(Dataset records)
————————

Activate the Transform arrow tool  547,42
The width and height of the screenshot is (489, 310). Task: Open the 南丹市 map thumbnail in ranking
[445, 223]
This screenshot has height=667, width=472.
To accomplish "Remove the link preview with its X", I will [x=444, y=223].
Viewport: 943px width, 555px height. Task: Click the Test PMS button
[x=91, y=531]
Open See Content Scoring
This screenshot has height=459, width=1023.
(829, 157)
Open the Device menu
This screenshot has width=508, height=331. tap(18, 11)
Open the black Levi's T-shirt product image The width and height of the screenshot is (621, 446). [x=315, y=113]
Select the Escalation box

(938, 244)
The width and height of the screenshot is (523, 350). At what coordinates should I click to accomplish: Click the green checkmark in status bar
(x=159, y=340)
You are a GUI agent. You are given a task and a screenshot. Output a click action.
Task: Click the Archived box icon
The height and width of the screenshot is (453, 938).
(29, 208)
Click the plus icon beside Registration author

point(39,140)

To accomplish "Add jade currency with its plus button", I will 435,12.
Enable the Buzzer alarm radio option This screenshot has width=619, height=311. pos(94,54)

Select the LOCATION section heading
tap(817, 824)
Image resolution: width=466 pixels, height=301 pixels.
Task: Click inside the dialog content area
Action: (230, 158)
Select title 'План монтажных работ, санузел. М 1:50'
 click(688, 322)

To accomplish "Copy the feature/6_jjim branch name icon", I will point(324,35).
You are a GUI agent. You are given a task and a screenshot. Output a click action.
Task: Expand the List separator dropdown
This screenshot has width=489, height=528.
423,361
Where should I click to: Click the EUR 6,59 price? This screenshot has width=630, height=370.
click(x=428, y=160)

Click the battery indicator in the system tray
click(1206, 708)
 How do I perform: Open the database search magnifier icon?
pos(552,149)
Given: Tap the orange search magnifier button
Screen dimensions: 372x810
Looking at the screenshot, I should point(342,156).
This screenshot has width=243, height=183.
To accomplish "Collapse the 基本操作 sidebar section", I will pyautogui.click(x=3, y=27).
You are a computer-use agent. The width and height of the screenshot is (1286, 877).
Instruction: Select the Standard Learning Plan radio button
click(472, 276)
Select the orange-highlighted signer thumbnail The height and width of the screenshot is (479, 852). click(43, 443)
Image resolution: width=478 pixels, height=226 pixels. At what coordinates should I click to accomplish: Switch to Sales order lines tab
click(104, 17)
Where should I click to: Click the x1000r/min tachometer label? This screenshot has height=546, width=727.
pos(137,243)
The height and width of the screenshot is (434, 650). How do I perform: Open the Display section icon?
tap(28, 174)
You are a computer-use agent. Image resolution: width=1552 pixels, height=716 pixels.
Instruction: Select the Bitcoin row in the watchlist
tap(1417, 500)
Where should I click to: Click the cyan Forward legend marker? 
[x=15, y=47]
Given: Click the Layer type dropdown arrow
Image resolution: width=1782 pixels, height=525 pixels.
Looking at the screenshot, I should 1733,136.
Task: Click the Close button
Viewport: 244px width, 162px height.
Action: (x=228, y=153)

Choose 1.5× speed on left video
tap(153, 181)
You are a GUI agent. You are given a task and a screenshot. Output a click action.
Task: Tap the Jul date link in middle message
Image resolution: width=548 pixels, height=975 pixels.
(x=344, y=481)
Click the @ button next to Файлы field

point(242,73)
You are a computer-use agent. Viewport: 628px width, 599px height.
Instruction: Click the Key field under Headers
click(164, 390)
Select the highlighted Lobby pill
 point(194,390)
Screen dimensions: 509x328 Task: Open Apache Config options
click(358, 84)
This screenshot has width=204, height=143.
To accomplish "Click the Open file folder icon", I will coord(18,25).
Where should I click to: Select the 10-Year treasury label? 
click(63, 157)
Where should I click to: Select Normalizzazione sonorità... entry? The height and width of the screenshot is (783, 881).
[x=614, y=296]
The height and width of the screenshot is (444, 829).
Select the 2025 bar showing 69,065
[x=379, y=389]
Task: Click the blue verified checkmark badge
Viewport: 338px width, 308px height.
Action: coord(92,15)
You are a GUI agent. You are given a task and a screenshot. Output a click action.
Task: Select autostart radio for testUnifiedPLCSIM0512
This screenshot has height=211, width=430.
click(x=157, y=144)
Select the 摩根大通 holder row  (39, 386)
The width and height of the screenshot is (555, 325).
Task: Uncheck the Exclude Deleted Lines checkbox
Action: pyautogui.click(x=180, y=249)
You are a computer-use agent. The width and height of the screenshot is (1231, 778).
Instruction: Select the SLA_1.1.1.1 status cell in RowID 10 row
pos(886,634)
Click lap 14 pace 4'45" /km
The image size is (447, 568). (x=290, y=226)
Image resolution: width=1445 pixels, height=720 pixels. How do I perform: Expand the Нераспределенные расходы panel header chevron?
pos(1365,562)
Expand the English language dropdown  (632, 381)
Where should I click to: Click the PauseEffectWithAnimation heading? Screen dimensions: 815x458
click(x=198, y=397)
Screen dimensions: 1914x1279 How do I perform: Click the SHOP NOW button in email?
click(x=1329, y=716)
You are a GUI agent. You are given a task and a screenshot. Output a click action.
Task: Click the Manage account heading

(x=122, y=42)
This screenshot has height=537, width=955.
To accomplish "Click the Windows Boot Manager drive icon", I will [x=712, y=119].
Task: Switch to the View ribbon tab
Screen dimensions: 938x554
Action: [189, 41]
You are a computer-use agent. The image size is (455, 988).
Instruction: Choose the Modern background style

————————

* WHAT IS BEING ASKED
Duplicate the stretch of the records above from the line containing "Enable the Buzzer" through the line containing "click(688, 322)", including both of those lines.

* FULL ANSWER
Enable the Buzzer alarm radio option This screenshot has width=619, height=311. pos(94,54)

Select the LOCATION section heading
tap(817, 824)
Image resolution: width=466 pixels, height=301 pixels.
Task: Click inside the dialog content area
Action: (230, 158)
Select title 'План монтажных работ, санузел. М 1:50'
 click(688, 322)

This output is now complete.